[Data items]
┄┄┄┄┄┄┄┄┄┄
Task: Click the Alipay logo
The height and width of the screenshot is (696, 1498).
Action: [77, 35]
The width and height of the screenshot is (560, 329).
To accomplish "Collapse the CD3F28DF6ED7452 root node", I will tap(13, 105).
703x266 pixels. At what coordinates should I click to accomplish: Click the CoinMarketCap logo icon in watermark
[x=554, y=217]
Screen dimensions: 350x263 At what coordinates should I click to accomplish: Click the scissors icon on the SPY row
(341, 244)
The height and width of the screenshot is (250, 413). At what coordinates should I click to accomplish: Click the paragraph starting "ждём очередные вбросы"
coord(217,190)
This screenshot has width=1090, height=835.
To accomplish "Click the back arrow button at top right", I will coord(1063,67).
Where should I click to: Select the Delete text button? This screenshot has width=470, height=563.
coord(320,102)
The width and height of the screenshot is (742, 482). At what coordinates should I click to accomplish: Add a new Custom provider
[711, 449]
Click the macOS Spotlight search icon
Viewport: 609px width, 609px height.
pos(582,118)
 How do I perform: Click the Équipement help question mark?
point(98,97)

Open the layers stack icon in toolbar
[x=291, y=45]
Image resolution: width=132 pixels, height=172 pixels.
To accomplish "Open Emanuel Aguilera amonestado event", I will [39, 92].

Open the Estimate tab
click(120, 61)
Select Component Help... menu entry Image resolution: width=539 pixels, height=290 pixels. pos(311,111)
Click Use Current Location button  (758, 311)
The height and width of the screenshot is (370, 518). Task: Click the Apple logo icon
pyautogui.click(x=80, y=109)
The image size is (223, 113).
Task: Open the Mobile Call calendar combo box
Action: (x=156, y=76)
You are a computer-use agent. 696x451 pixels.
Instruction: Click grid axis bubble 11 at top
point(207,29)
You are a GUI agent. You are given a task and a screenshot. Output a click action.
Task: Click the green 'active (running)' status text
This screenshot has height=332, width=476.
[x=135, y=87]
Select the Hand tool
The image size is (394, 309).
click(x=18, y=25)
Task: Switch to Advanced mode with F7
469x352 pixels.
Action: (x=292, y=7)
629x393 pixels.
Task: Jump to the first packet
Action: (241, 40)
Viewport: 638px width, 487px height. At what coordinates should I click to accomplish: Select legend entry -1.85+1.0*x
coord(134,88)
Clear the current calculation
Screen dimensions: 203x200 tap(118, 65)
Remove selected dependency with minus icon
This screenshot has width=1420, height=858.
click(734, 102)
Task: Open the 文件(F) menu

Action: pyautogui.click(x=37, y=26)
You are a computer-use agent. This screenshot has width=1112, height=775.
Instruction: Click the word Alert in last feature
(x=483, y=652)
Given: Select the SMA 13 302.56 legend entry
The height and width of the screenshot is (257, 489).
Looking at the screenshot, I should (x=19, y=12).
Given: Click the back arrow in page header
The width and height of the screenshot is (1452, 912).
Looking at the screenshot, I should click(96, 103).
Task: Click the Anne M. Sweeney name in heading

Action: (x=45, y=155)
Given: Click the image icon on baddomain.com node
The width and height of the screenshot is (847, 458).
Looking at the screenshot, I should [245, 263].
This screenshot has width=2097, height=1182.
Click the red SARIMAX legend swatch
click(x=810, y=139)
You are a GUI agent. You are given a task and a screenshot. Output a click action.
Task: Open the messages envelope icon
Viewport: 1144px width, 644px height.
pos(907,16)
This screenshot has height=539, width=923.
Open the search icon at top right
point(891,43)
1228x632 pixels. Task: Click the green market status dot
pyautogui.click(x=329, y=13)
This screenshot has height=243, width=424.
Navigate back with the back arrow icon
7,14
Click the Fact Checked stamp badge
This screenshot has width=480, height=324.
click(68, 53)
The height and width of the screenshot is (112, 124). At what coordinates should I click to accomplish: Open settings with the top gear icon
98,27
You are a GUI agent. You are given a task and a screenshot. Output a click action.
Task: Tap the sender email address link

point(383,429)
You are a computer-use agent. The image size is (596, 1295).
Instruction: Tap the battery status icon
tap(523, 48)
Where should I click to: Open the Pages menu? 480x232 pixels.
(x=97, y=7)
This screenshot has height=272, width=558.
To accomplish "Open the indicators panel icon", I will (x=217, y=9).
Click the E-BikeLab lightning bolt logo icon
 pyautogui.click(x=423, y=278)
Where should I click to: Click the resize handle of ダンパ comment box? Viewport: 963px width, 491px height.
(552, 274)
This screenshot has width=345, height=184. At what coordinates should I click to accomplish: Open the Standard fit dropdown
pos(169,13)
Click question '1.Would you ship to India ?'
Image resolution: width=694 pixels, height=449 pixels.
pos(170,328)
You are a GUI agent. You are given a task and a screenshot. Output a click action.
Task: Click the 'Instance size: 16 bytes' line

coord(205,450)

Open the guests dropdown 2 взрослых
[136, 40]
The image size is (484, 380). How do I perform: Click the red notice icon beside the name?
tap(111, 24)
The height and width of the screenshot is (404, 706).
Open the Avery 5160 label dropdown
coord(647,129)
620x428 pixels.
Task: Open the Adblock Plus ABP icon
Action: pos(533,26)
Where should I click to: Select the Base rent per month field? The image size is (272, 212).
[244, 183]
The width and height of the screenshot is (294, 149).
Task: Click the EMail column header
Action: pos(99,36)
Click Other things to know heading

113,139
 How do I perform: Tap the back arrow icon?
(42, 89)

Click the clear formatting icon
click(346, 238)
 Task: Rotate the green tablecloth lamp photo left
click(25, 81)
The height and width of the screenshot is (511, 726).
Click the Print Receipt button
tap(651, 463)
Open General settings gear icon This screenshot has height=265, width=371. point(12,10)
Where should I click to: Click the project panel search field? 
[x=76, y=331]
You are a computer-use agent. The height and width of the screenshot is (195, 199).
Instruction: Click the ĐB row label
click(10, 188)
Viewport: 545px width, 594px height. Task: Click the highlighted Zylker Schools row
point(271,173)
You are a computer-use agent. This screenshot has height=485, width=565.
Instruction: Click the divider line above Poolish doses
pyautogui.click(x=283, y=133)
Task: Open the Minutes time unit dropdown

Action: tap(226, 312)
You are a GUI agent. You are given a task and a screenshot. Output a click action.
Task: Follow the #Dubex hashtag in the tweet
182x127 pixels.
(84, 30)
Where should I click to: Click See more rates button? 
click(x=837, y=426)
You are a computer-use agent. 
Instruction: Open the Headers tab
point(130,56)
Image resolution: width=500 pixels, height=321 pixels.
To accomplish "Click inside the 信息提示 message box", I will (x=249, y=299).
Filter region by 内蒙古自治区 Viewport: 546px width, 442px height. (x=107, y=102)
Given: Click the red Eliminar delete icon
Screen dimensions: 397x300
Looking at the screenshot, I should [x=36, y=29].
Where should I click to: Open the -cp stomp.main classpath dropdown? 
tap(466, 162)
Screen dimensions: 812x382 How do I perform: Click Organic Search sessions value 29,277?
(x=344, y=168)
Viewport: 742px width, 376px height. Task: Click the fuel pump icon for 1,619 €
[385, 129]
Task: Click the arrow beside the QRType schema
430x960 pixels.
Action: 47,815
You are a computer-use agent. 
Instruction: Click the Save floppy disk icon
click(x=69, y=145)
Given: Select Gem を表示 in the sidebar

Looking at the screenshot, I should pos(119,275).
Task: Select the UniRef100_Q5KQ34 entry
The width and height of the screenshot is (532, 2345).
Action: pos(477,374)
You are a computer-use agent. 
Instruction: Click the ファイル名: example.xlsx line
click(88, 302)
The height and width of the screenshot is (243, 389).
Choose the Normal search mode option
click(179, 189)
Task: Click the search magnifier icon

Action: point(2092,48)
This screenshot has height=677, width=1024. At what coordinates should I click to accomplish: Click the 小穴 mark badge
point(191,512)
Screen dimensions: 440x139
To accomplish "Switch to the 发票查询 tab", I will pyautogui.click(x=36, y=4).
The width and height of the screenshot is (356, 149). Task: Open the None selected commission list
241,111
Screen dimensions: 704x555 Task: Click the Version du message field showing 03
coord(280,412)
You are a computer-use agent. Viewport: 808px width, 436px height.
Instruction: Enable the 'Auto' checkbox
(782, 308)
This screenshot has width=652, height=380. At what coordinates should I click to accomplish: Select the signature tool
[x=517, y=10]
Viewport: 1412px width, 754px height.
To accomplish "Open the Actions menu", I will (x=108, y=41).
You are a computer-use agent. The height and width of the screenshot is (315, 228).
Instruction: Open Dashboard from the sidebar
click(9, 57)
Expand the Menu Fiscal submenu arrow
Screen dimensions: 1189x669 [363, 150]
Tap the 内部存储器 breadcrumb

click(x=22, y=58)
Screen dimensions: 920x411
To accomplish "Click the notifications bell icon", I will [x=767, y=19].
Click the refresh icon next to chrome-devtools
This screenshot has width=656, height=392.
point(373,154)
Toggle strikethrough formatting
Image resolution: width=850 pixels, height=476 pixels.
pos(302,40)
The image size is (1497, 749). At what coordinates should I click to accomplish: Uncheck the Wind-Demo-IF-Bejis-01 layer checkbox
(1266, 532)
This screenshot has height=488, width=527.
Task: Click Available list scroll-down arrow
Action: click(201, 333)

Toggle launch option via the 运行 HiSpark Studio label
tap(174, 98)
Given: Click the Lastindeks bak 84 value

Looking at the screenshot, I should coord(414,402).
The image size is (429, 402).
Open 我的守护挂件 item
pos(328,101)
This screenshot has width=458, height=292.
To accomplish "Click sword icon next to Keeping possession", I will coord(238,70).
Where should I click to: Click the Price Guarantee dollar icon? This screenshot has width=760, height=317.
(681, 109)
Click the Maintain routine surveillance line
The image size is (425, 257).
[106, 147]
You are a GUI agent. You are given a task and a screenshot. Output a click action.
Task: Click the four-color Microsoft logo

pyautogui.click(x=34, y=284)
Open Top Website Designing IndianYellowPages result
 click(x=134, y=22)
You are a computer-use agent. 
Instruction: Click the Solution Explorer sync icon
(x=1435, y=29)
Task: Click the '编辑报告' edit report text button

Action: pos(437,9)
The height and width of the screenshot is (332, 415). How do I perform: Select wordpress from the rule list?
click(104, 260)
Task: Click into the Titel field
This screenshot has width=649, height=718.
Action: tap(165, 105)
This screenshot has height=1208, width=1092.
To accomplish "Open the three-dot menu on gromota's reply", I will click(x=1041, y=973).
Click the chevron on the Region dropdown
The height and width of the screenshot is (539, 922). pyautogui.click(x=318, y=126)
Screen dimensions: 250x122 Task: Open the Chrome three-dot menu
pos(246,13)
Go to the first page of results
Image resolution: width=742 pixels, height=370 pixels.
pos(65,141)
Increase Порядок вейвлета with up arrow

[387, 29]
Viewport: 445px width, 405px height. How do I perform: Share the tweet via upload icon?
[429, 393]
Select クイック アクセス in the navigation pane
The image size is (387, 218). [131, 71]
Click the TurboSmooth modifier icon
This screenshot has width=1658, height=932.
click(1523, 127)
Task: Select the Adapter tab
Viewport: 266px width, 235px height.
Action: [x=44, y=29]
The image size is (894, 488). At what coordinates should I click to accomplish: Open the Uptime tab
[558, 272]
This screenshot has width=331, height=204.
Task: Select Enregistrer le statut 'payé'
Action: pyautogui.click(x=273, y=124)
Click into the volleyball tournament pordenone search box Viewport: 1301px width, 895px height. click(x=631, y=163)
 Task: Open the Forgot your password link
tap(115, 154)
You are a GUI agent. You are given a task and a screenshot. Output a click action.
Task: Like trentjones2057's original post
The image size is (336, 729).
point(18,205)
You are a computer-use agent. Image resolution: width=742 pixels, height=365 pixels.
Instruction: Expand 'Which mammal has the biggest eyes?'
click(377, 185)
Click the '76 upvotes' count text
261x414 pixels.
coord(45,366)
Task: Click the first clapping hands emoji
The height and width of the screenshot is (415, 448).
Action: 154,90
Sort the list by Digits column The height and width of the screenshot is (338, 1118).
┄┄┄┄┄┄┄┄┄┄
# What is expected
Which of the lines in the data contain the string "Switch"? Return each one.

# Solution
Task: Switch to Advanced mode with F7
To accomplish "Switch to the 发票查询 tab", I will pyautogui.click(x=36, y=4).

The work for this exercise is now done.